Archbishop Usher and time

In a modern age of advanced scientific knowledge it is easy, if facile to mock the efforts of previous scholars to date the age of the earth and the Creation. The most serious, complete, widely-accepted and longest-enduring of the latter efforts was ascribed to an early Protestant Archbishop of Armagh, James Usher.

 

One must recall that in Usher’s time (the 17th century) in Western Europe, Church and State were far from separate and in these islands especially, the ‘religious wars’ raged unabated. A little of Usher’s early career may help to illustrate the point.

After his consecration as Bishop in 1626 he found himself in turbulent political times. England and Spain were at loggerheads and to secure Ireland Charles I offered a series of concessions, including religious toleration, known as the Graces, in exchange for money for the upkeep of his army. Usher led a campaign against this and the Graces were not finally endorsed by the (Protestant) Irish Parliament. Indeed in 1633 Usher wrote to Archbishop Laud of Canterbury in an effort to gain support for the imposition of recusancy fines on Irish Catholics.

» SOURCE EXCERPT:
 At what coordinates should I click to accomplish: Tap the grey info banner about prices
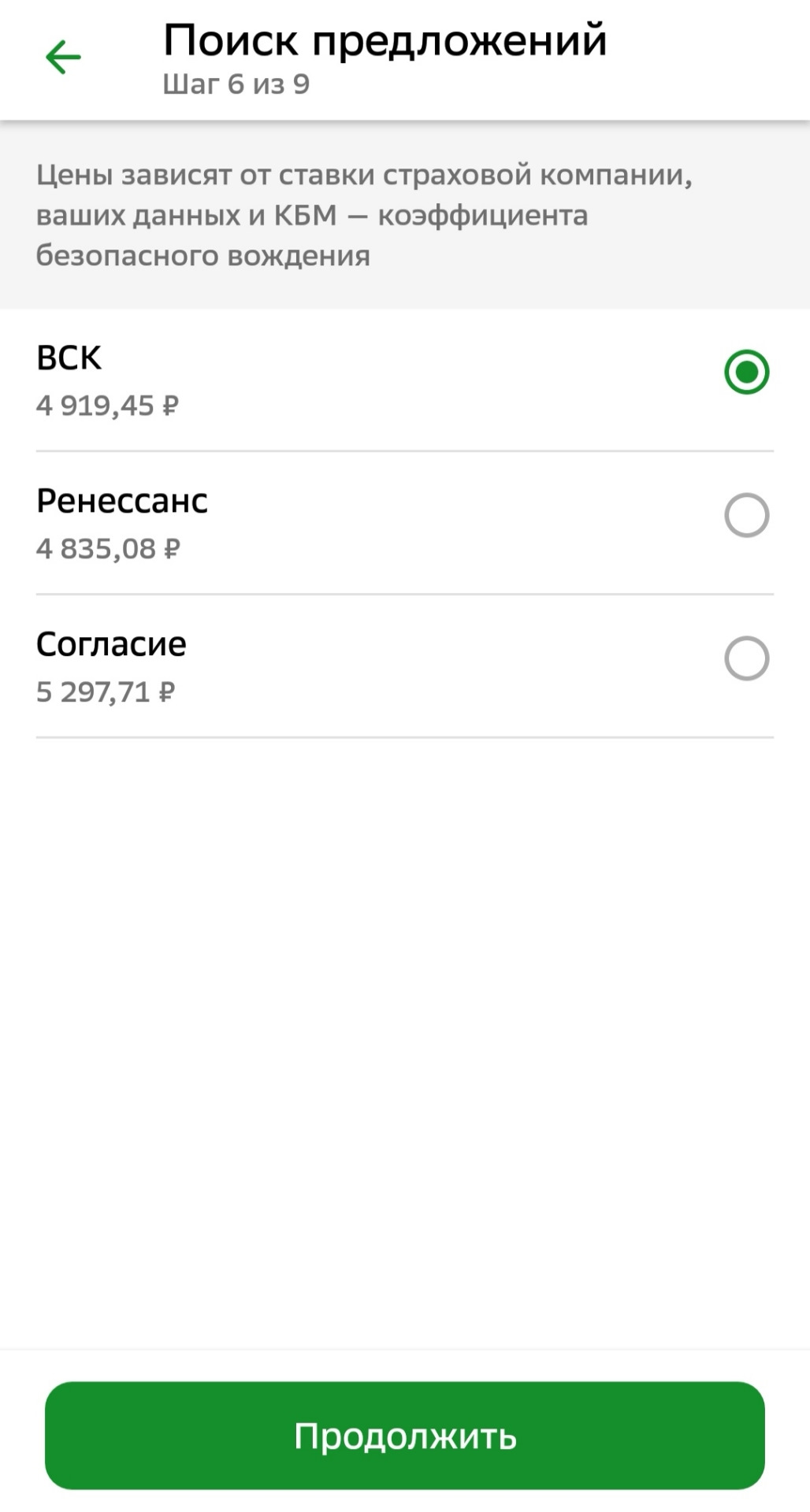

» EXERCISES:
• 1. Return the passage on Archbishop Usher from "Archbishop Usher and" to "Armagh, James Usher.".
• 2. According to the passage on Archbishop Usher, to whom did Usher write in 1633?
The material is not needed for this work.

» THE SOLUTIONS:
• 1.
Archbishop Usher and time

In a modern age of advanced scientific knowledge it is easy, if facile to mock the efforts of previous scholars to date the age of the earth and the Creation. The most serious, complete, widely-accepted and longest-enduring of the latter efforts was ascribed to an early Protestant Archbishop of Armagh, James Usher.

• 2. Archbishop Laud of Canterbury.